▶ Given instruction: Give back, word for word, everything in the records from the line containing "You are a GUI" down to the line containing "click(1226, 472)", both lines included. Leave the pictures out.

▶ Given entries:
>> begin
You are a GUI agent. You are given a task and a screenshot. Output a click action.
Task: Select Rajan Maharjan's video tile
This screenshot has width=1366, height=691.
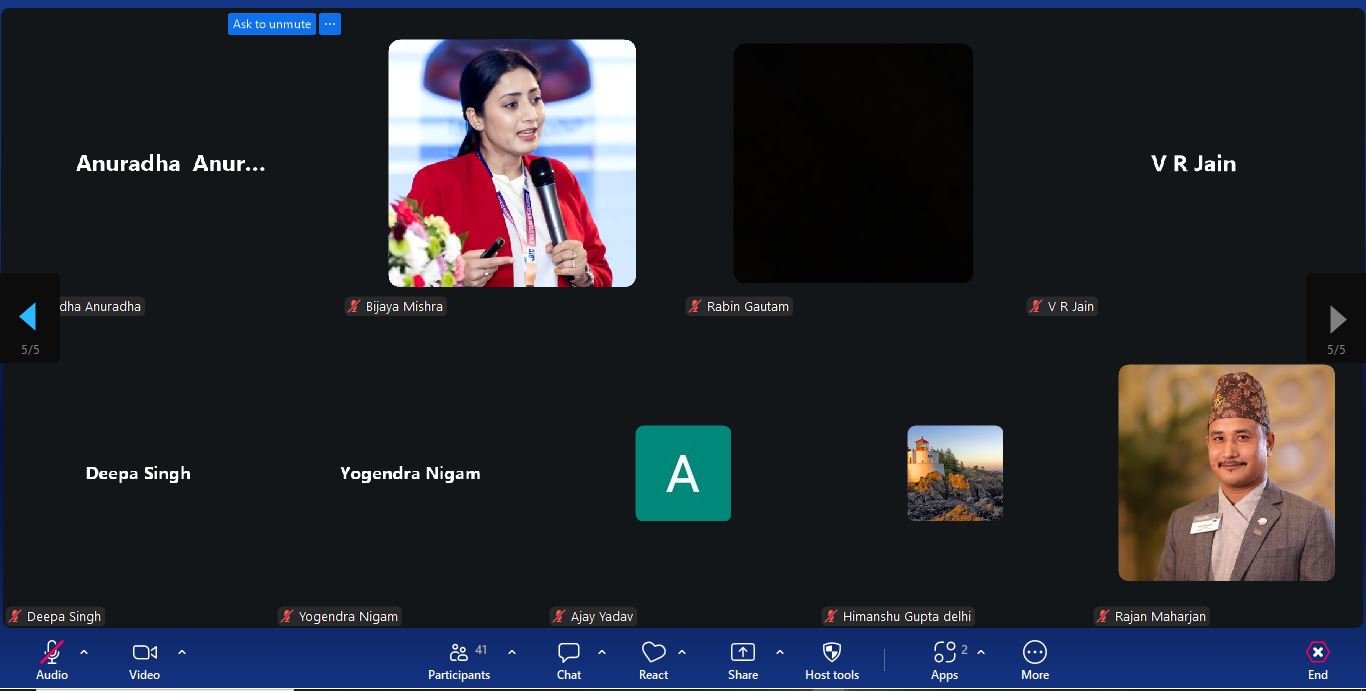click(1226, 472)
>> end
>> begin
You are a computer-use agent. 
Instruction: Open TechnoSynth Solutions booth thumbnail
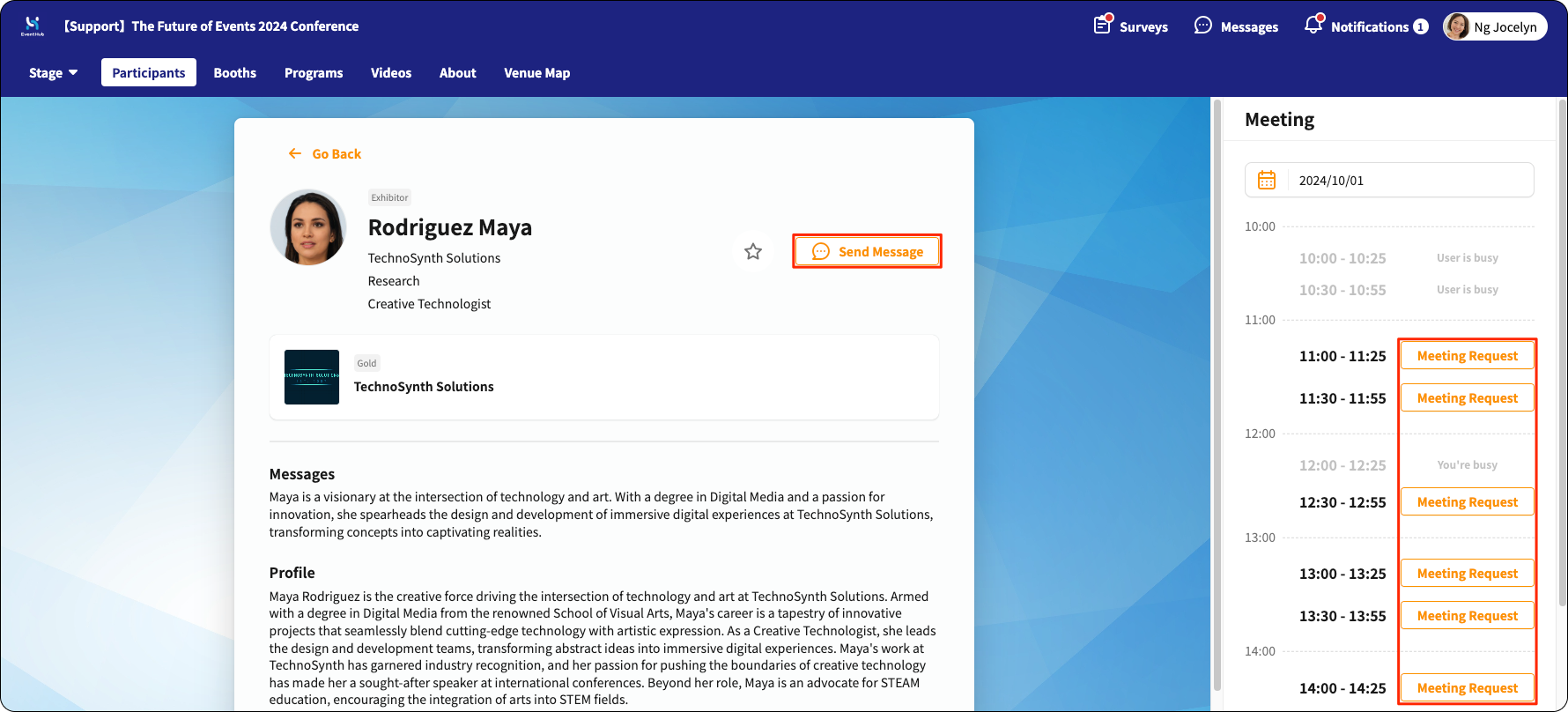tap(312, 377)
>> end
▶ Answer to the problem:
You are a GUI agent. You are given a task and a screenshot. Output a click action.
Task: Select Rajan Maharjan's video tile
This screenshot has width=1366, height=691.
click(1226, 472)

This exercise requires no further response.